Dataset content
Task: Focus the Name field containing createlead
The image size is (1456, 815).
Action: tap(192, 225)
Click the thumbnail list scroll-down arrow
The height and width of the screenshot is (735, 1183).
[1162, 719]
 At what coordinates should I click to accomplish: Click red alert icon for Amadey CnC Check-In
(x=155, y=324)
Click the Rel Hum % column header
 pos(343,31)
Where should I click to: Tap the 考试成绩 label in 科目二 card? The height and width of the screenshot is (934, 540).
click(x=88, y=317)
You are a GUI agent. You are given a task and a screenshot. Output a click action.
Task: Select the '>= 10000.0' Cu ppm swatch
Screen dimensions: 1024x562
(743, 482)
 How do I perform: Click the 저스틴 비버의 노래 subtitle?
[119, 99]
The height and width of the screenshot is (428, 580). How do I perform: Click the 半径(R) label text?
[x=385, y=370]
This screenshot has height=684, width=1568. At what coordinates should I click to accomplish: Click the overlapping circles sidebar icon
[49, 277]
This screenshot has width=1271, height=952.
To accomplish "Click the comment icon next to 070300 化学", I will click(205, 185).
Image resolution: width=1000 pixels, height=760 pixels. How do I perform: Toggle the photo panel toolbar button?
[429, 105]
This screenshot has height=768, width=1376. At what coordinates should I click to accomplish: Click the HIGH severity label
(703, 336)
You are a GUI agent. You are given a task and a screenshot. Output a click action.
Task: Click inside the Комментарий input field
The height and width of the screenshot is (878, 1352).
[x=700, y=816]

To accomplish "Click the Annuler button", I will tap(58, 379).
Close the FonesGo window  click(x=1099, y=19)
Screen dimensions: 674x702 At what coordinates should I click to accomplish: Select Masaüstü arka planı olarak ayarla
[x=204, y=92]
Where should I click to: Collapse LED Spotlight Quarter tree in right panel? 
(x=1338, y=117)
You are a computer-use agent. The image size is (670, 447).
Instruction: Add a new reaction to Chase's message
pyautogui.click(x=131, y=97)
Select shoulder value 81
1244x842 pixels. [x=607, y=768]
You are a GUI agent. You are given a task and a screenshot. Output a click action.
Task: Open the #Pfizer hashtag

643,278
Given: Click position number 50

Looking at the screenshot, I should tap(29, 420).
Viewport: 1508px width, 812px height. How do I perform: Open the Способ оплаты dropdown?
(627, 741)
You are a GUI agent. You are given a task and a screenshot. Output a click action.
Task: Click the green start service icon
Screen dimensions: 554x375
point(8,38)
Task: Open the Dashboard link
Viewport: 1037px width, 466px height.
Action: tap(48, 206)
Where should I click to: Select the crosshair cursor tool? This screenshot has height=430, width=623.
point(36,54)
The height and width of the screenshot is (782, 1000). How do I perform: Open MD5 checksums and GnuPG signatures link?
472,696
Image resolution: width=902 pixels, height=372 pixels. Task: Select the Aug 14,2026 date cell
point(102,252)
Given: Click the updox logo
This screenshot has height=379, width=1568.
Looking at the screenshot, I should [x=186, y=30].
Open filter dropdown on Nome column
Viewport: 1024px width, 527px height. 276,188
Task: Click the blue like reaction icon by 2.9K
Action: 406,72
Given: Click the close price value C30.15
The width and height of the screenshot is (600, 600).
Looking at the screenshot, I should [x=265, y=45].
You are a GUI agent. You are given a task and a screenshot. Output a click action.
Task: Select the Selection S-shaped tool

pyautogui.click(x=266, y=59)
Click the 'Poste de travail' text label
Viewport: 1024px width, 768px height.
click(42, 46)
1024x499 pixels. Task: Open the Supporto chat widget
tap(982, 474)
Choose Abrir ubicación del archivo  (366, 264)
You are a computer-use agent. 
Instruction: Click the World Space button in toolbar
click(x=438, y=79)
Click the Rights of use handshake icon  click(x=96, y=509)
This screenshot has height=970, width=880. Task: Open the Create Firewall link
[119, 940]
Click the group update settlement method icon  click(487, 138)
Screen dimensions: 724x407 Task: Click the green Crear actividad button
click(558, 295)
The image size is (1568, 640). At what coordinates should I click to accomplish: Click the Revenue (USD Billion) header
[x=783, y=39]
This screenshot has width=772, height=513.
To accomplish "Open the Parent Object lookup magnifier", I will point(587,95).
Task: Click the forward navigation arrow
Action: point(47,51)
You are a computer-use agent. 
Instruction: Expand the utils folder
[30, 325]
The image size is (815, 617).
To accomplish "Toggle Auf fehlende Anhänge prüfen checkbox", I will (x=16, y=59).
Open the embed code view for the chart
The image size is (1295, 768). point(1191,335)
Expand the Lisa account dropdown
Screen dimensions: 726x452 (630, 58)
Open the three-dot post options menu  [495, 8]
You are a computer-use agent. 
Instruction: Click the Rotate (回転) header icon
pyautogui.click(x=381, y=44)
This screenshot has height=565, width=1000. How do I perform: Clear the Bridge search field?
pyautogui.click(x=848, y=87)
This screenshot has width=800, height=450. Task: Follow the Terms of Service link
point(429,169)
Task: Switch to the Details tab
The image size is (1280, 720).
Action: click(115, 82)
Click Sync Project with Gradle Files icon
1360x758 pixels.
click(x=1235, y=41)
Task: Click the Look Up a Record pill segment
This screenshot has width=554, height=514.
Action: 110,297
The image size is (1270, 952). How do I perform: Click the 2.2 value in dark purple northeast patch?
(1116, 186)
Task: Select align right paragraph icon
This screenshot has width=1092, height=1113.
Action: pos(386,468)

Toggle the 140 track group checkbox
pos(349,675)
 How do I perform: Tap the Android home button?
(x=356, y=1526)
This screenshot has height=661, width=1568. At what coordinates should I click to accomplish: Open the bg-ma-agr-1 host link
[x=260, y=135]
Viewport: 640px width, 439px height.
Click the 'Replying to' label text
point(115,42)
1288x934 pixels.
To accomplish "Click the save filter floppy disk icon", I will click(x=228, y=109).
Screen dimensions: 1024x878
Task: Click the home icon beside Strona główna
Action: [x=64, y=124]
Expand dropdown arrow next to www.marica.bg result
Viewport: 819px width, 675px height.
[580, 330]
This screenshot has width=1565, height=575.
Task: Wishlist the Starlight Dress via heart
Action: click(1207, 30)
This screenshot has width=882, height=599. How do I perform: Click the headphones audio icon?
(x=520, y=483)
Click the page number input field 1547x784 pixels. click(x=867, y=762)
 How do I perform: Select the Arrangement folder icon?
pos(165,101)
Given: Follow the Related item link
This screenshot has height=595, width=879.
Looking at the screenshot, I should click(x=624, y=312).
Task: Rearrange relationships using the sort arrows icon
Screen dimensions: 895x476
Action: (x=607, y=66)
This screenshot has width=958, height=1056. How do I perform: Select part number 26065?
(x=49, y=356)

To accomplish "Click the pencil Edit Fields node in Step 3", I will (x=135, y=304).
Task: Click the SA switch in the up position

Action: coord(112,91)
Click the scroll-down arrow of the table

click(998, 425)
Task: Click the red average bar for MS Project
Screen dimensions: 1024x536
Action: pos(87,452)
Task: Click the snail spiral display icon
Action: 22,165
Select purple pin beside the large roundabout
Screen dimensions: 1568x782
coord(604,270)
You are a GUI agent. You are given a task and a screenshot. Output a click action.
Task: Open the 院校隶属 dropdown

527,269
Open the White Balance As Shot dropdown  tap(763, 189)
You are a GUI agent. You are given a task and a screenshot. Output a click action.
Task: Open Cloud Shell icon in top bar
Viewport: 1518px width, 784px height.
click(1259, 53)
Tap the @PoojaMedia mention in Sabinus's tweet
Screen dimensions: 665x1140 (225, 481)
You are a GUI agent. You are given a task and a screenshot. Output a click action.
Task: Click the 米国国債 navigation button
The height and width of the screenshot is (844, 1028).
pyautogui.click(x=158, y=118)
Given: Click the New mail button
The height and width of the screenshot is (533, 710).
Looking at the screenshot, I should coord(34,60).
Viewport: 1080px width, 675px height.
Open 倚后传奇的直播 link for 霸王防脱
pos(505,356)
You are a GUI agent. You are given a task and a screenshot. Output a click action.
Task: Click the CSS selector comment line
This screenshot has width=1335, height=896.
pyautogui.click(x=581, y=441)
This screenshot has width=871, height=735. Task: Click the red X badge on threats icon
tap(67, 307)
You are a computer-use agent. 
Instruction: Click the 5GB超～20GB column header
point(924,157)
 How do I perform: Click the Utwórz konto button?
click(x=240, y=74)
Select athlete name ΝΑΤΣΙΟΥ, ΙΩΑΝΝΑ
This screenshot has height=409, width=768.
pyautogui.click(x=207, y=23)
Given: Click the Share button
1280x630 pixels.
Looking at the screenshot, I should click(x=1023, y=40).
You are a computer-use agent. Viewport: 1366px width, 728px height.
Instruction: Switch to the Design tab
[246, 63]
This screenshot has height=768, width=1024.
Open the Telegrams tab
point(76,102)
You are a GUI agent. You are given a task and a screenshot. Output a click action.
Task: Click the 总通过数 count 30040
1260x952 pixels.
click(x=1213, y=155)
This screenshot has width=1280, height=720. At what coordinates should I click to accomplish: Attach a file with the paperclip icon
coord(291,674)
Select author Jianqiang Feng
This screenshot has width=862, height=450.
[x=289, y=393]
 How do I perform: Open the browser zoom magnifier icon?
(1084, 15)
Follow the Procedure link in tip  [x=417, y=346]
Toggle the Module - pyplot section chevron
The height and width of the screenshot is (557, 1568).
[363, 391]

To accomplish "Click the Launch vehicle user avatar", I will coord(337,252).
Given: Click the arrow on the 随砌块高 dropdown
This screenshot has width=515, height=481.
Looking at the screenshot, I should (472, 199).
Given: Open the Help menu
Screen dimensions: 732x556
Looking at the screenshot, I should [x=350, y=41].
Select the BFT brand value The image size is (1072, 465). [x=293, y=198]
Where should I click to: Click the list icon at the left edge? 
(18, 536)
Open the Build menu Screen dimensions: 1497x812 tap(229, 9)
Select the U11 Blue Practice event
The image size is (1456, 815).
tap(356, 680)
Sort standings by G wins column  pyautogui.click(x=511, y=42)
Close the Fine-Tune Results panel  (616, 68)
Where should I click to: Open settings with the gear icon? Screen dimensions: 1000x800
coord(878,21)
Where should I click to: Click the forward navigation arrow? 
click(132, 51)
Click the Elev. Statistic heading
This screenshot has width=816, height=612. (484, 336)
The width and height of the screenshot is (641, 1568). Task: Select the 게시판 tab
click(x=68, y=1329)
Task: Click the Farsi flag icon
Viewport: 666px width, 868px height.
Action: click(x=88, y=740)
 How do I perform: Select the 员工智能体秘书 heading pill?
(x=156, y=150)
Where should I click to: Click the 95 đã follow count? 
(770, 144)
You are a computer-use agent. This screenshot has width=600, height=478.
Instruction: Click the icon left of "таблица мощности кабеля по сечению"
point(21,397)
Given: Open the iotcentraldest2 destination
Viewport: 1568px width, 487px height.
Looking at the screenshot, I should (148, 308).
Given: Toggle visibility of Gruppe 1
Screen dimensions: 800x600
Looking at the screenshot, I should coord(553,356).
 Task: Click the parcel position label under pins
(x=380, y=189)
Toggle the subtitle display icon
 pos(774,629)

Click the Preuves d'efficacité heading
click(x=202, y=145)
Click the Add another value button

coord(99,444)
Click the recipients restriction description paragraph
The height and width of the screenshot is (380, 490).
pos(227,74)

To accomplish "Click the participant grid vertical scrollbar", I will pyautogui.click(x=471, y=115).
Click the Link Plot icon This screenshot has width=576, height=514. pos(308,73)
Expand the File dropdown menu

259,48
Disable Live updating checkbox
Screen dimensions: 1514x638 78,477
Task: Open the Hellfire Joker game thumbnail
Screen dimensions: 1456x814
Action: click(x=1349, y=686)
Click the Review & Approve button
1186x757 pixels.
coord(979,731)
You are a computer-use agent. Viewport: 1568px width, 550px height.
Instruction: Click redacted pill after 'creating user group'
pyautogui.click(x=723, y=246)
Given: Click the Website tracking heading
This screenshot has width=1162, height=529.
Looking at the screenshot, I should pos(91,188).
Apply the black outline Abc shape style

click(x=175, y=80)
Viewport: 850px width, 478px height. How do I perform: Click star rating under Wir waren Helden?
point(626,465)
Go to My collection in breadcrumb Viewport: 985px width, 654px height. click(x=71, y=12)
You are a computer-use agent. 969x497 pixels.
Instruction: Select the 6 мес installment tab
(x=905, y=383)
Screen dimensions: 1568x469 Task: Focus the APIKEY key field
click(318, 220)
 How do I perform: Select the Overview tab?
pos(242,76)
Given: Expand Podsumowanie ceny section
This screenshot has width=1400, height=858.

What to produce
Copy out each line of the listing where the string "paragraph" appears.

Reply
Task: Select align right paragraph icon
Click the recipients restriction description paragraph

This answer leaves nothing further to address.